MBR cloning works with Acronis which is bloated and costs money. The logistics of maintaining different drives with incompatible partition tables are as pleasant as having someone piss into your beer. If I had known what I was in for I had never attempted it.
I don't know what it costs there, but I managed to find it for $30USD. Cheap for paid software that actually works these days.
It does do a neat trick though, and you may not have tried it. Instead of a clone, just make a full backup of the Windows installation with Acronis (it makes a copy of the MBR, unless you elect not to. Don't do that). Burn the boot disk for Acronis. You can then reinstall that backup to a clean disk/array using the Acronis boot disk you just burned. I've done this, and it works for both Windows and Linux, as it can read/write the different file systems. IIRC, it does work on the trial version of the software. I know for certain it does for me in the full version.
This can help reduce the need for multiple disks for backups, though it must be so for clones. NAS is even better, as the file system is a non issue. Again though, clones are the exception.

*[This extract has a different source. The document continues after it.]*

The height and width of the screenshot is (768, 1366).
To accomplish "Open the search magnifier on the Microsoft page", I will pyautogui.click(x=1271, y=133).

I had a perfectly good Windows drive with high performance AHCI SATA driver, all devices properly fitted with drivers to Bootcamp 3.0 level. All updates done and all the apps and utilities loaded which you already have in OS X but need in Windows and all that on Vista 64. Just to do this RAID thing I had to start from scratch to install Windows on a single MBR partitioned drive. Did all the updates, all the drivers, all the apps again, configure the blimming thing so that I can actually work with it. The master boot record patching and registry editing for AHCI drivers took me 3 hours alone allthough I had it done only some months ago.
Once the array was set up under the ARC-1210 (it will be MBR), you plop in the Windows disk, and go. During installation you will have to select Load Driver, install it, select Refresh, then select the array. Format to NTFS, and proceed with the installation.

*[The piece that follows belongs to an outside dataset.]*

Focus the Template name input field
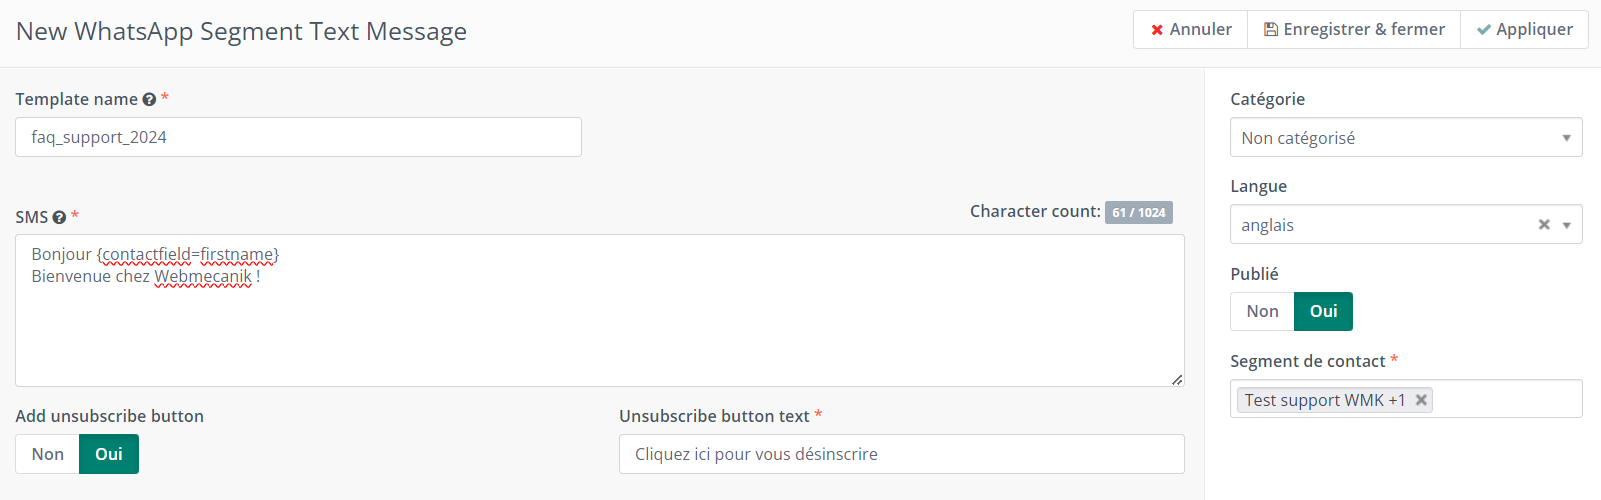 [298, 137]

Its no more complicated than that for a clean installation. Then you have to do the rest of the associated bits with Windows (updates & drivers).
Now I have to figure out how to clone my single MBR partition tabled drive to my RAID0 array. My first attemp went wrong. I managed to clone the thing but it isn't running. The partition is active but it isn't shown as the system drive.
How the hack do I get the cloned drive to actually boot?
Could you give some specifics?
i.e. MBR, GUID partition, what it was set up under, what's trying to access it (say an OS X clone util attempting to access a Windows disk as an example),...
It could really help, as I'm now a little lost as to exactly what you've done on this incarnation.